| WORK INSTRUCTION |
Each line of the records has to be copied exactly, though the pictures must be left out.

| GIVEN DATA |
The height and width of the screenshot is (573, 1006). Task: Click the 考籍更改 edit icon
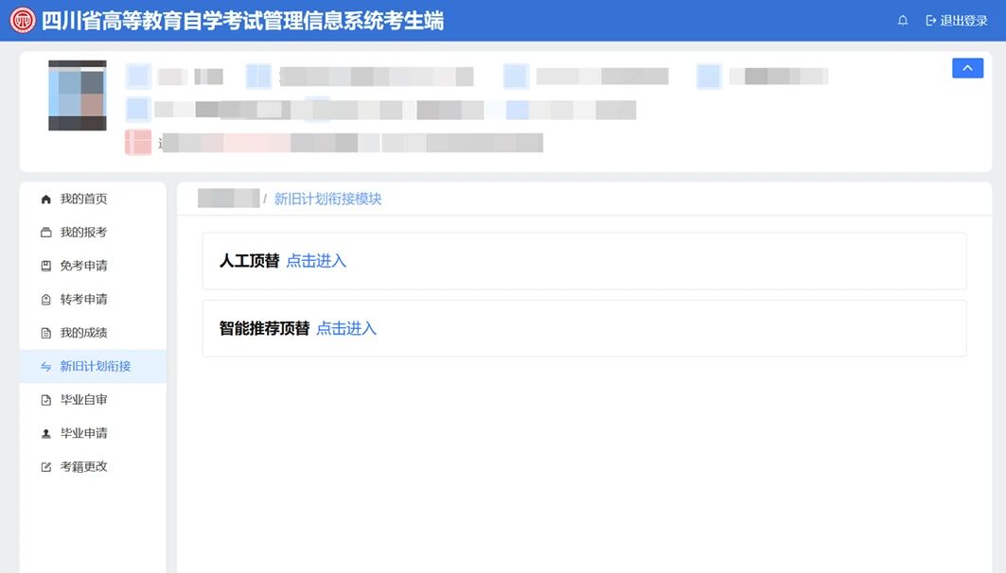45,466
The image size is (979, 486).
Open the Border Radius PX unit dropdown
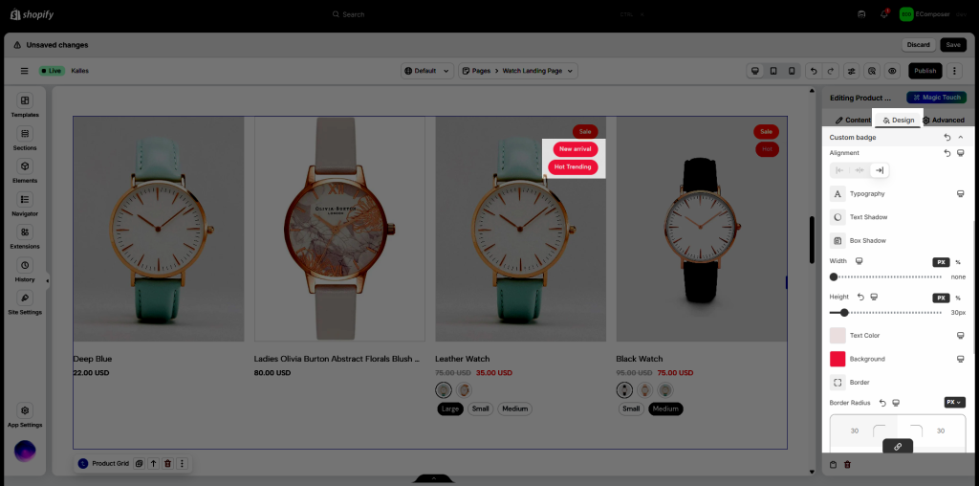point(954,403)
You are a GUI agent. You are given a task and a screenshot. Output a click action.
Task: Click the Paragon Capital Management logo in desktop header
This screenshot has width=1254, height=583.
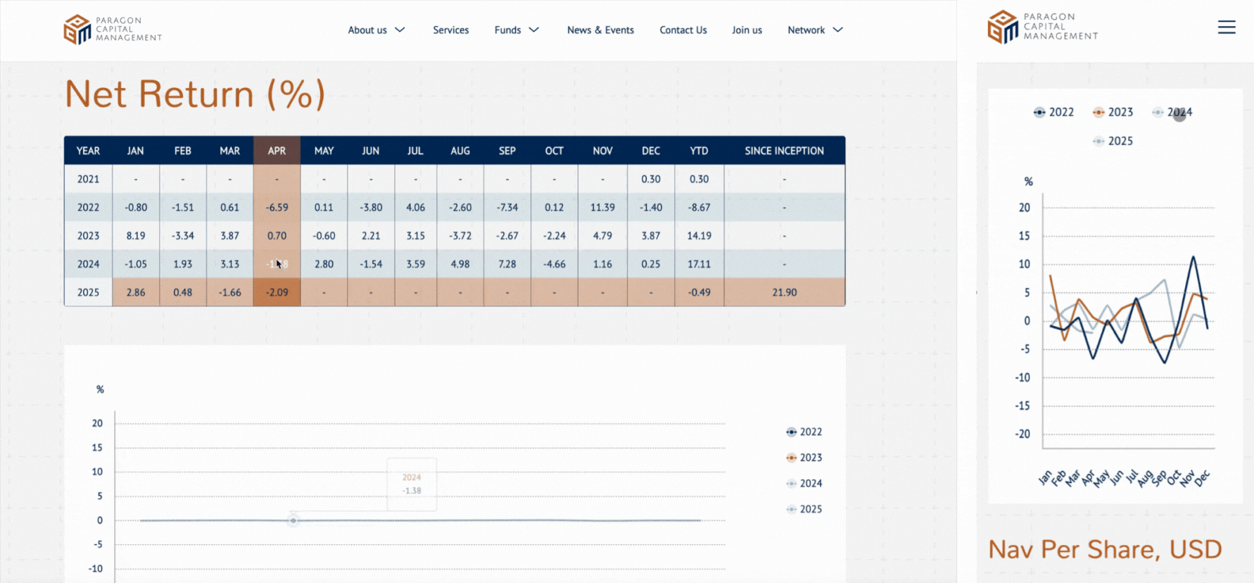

| ANSWER SECTION |
The height and width of the screenshot is (573, 1006). Task: Click the 考籍更改 edit icon
45,466
The image size is (979, 486).
Open the Border Radius PX unit dropdown
point(954,403)
You are a GUI agent. You are given a task and a screenshot. Output a click action.
Task: Click the Paragon Capital Management logo in desktop header
This screenshot has width=1254, height=583.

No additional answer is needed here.